Set task: Rewrite the part of the records that opens with the line containing "1000x1330 pixels. Task: Click" and closes with the line containing "Open the All", replacing "bold" with "italic" and keeping everything else the same.

Records for this exercise:
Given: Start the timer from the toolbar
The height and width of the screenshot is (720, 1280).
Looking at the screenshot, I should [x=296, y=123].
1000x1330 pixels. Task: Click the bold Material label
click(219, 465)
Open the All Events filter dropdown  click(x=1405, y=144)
--
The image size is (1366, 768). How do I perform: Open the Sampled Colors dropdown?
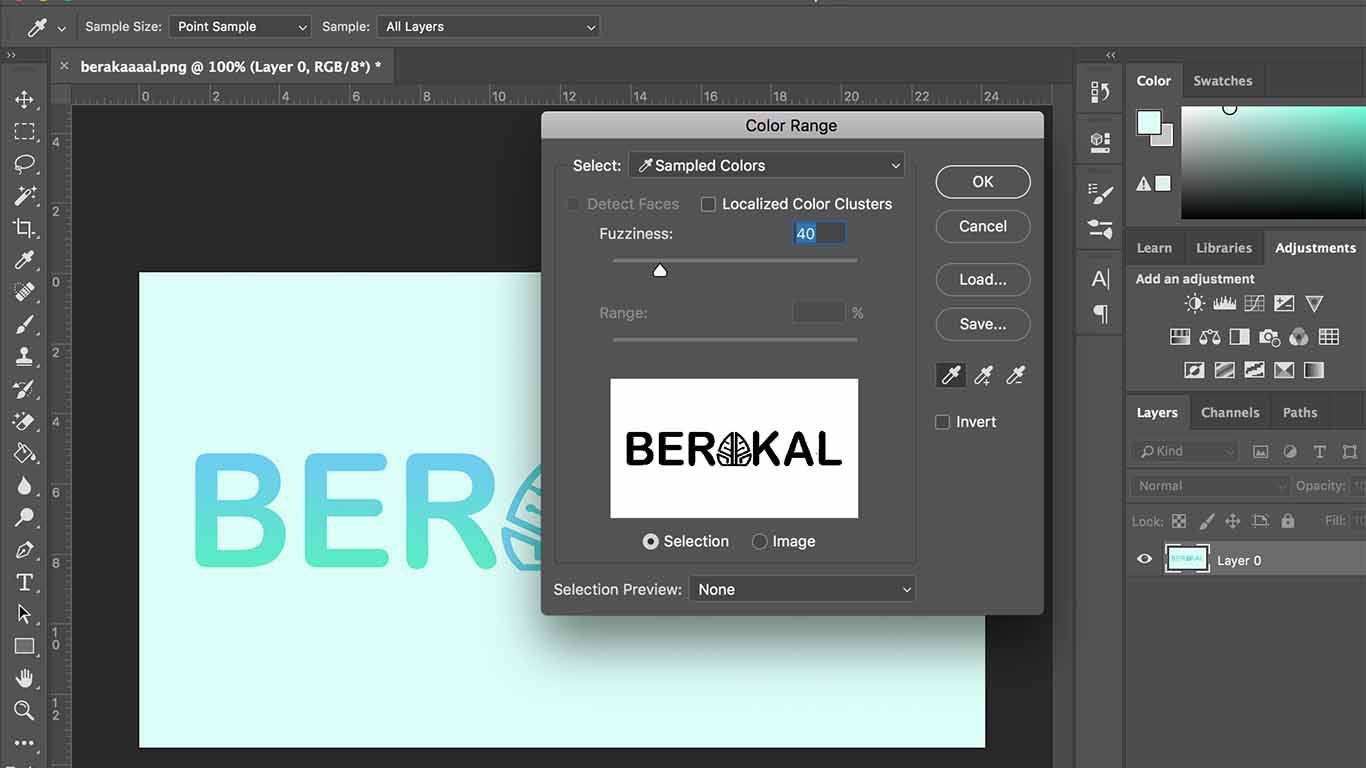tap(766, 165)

Exercise answer:
1000x1330 pixels. Task: Click the italic Material label
click(219, 465)
Open the All Events filter dropdown  click(x=1405, y=144)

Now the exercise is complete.